Given information:
▼▼▼

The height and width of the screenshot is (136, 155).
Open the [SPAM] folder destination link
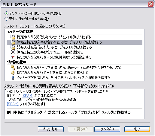click(x=13, y=104)
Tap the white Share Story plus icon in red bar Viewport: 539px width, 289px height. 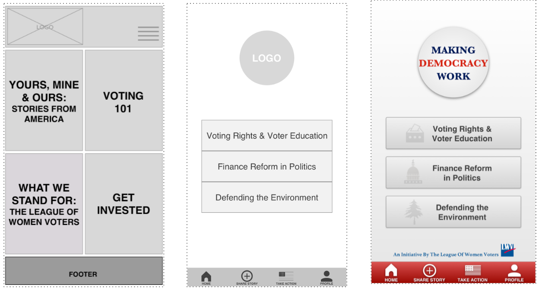[429, 271]
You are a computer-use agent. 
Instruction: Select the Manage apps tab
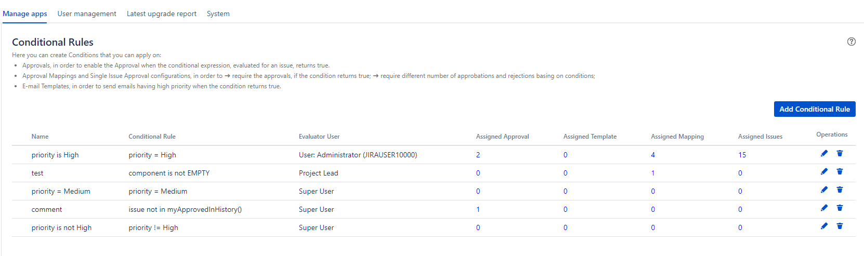pos(25,14)
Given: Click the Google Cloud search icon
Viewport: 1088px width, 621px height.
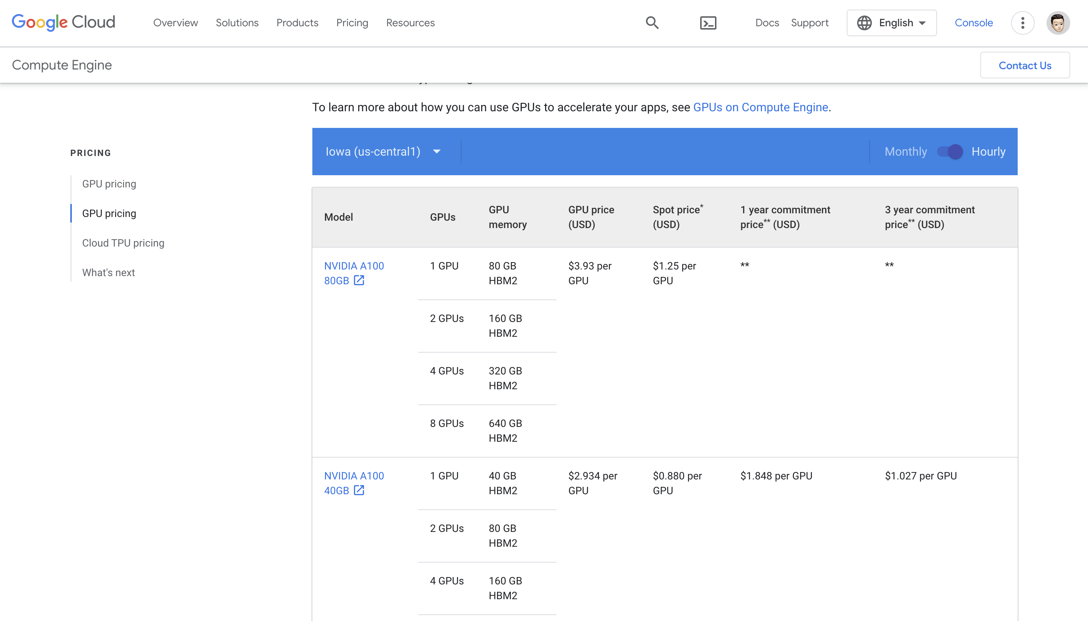Looking at the screenshot, I should (x=652, y=23).
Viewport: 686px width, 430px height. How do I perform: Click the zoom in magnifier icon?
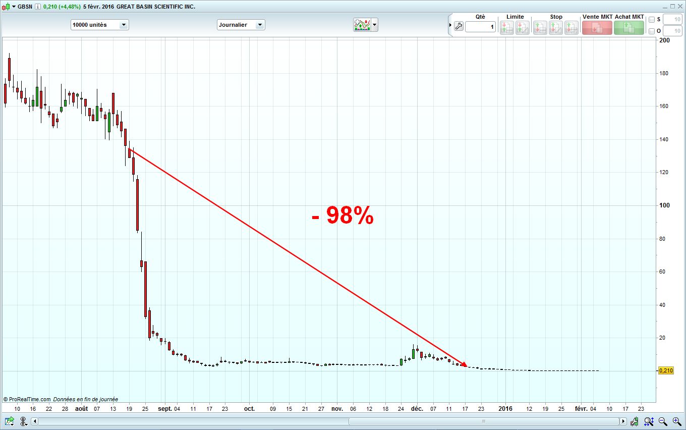[676, 421]
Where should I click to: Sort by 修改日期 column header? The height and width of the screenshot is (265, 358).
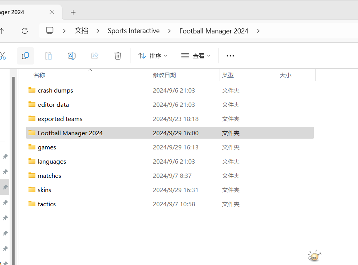pos(164,75)
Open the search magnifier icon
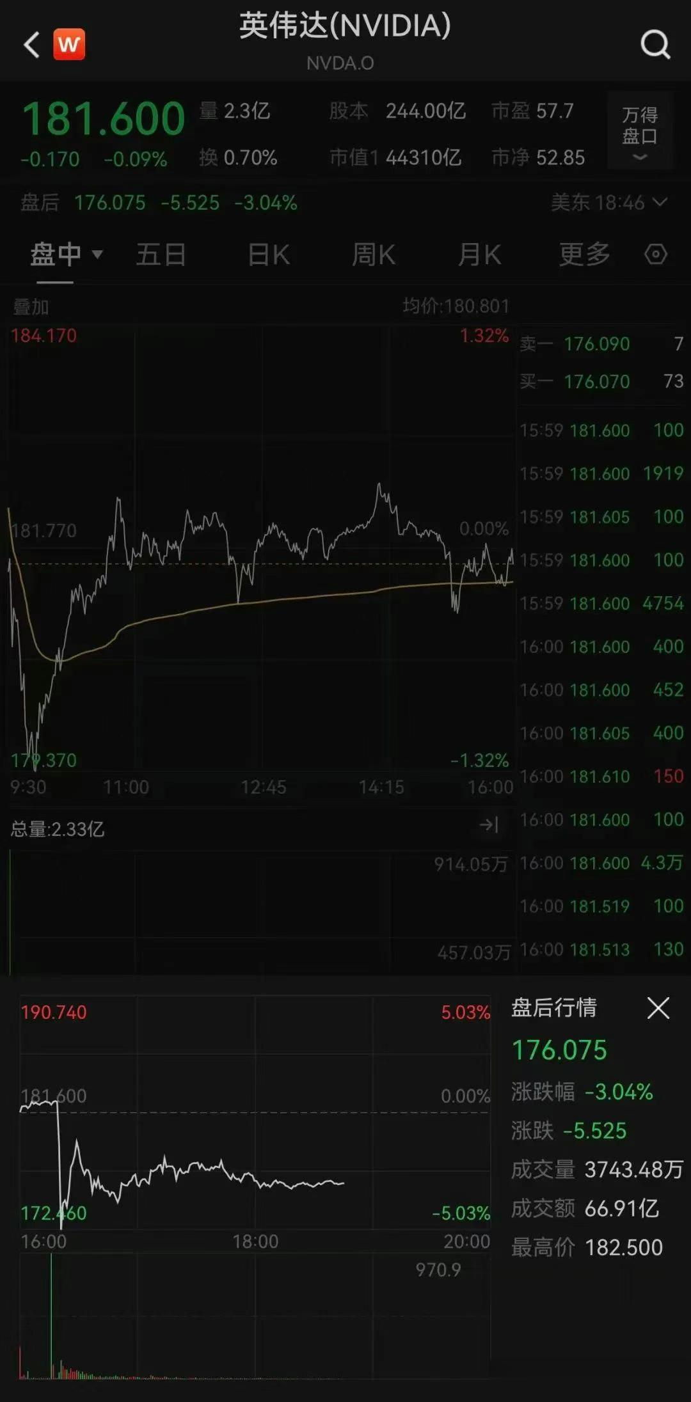The width and height of the screenshot is (691, 1402). click(x=655, y=45)
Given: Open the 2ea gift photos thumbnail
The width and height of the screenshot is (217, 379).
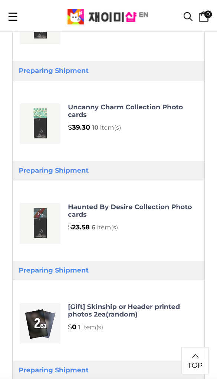Looking at the screenshot, I should [40, 323].
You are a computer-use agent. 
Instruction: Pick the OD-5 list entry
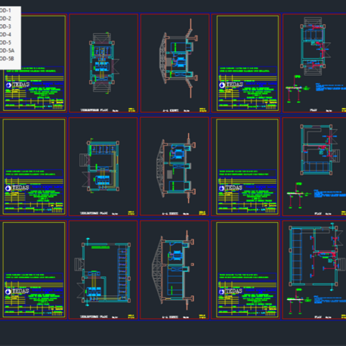[x=5, y=43]
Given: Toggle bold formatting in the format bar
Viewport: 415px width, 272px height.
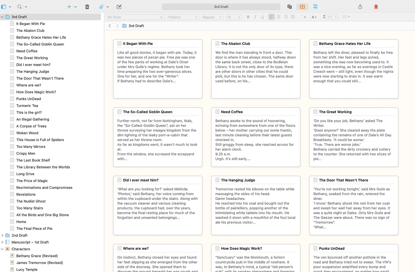Looking at the screenshot, I should coord(248,17).
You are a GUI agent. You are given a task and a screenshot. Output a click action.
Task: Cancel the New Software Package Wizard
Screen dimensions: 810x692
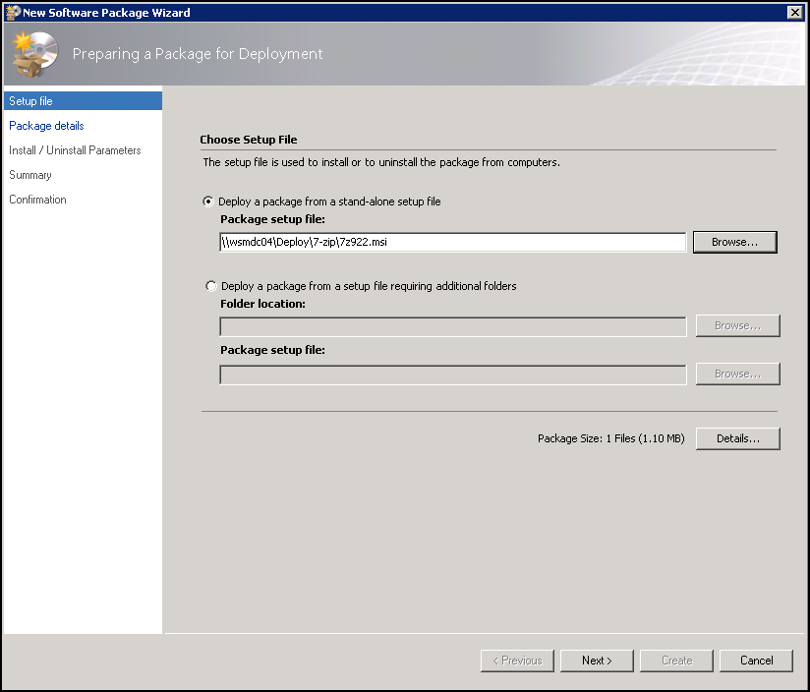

▲▲▲

What you need to do: Once you find the line that contains "Given: Open the 2ea gift photos thumbnail", give it again along with every later line through the end of the data, word for word, minus the pictures.

Answer area:
Given: Open the 2ea gift photos thumbnail
The width and height of the screenshot is (217, 379).
Looking at the screenshot, I should [40, 323].
You are a computer-use agent. 
Instruction: Pick the OD-5 list entry
[x=5, y=43]
Given: Toggle bold formatting in the format bar
Viewport: 415px width, 272px height.
Looking at the screenshot, I should coord(248,17).
You are a GUI agent. You are given a task and a screenshot. Output a click action.
Task: Cancel the New Software Package Wizard
Screen dimensions: 810x692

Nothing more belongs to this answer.